Richard Hoffman, MD, MPH, steps down as GIM Division Chief

After nearly eight years as Director of the Division of General Internal Medicine, Richard Hoffman, MD, MPH, Professor of Internal Medicine, will step down and retire to Arizona, effective January 3, 2022. He will continue collaborating with UI colleagues as an Emeritus Professor. Since coming to the University of Iowa from the University of New Mexico, Hoffman’s tenure has been marked by several significant achievements, most notably his support for implementing the lung cancer screening programs at UI Health Care and at the Iowa City VA Medical Center, successfully recruiting many clinician educators and researchers, and his stewardship of the division throughout the COVID-19 pandemic.

The establishment of the Influenza-Like Illness clinic relied on many members of Hoffman’s division and the recognition that primary care clinicians would constitute the vanguard of much of the institution’s prevention efforts.

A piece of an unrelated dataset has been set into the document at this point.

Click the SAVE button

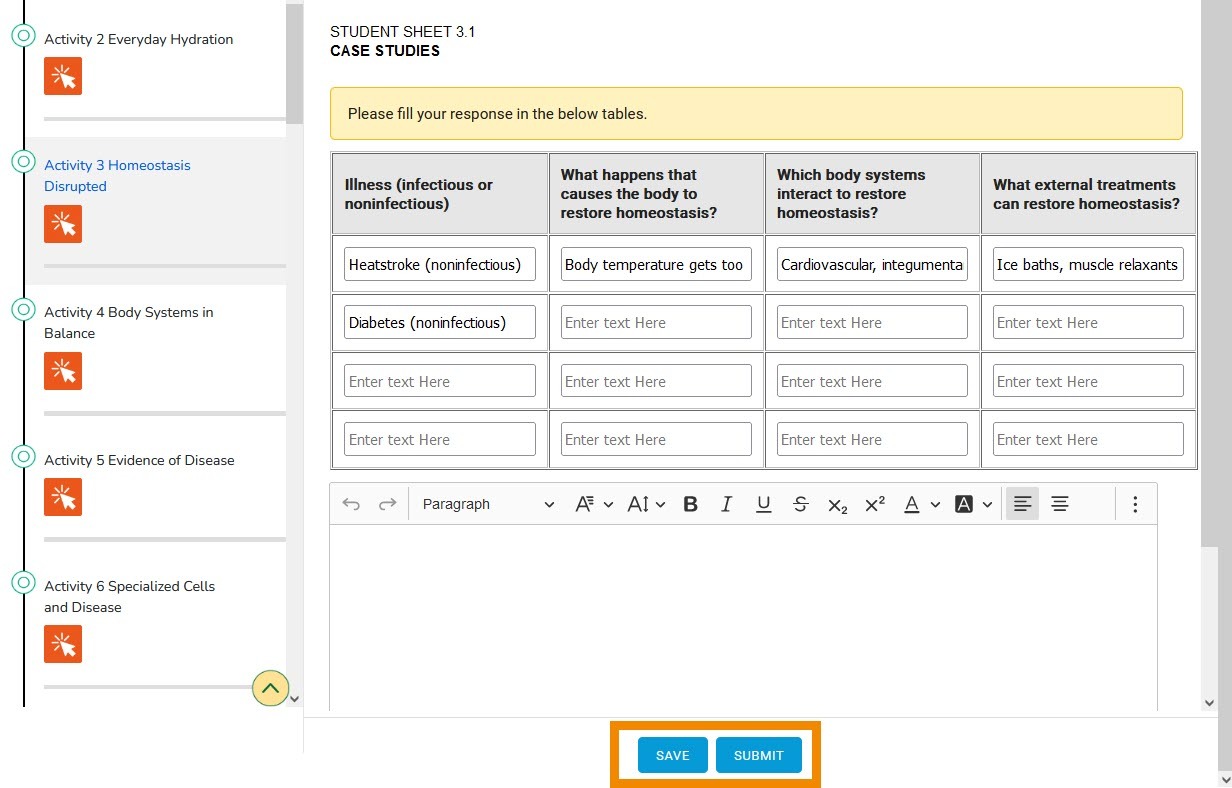pos(672,755)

Once COVID-19 infections began to rise and the importance of keeping those individuals safe at home became critical to their health, to slowing the virus’s spread, and to preserving precious bedspace in the hospital, the GIM hospitalists’ Home Treatment Team became an important component of our pandemic response. Hoffman has continued to support clinical care and research into understanding the disease through the staffing and recruitment of faculty members to work in the hospital’s influential Long COVID clinic.

His own research has had impacts on the national conversation, particularly around the importance of shared decision-making for screening for prostate, colorectal, and lung cancers and for treatment decisions for low-risk prostate cancers. Among his more than 200 publications, Hoffman has explored the questions of which populations possess the highest risk and should be screened and which were exposed to greater harms through screening. Before coming to Iowa, Hoffman had been site-PI on NIH/NCI-investigations looking at correlations between race, comorbidity, diagnosis, treatment, and long-term prostate cancer outcomes, particularly among African Americans. That focus on inequities continued here as funding from the VA Office of Rural Health allowed him to examine differences in lung-cancer outcomes for rural veterans. Funding from the NHLBI, CDC, and VA Office of Rural Health allowed Hoffman similar avenues of investigation in evaluating strategies to implement decision-support for cancer screening, particularly incorporating decision aids and telemedicine.

“Since he came here, Rich has been an essential member of this department’s leadership team. The Division of General Internal Medicine is stronger today because of his pragmatism and his perpetual focus on what is best for the patient, our faculty, and our trainees,” Isabella Grumbach, MD, PhD, Interim Chair and DEO of the Department of Internal Medicine, said. “He has been consistently dedicated to educating our residents through mentorship and even with financial support for sharing their scholarship. He has been selfless with his own time at every level, whether serving as a judge at poster sessions or reviewing seed grant applications to the Holden Comprehensive Cancer Center. He continually shows his commitment to medicine and the scientific community. As he steps into this next stage, he leaves Iowa with our gratitude for his years of dedicated service.”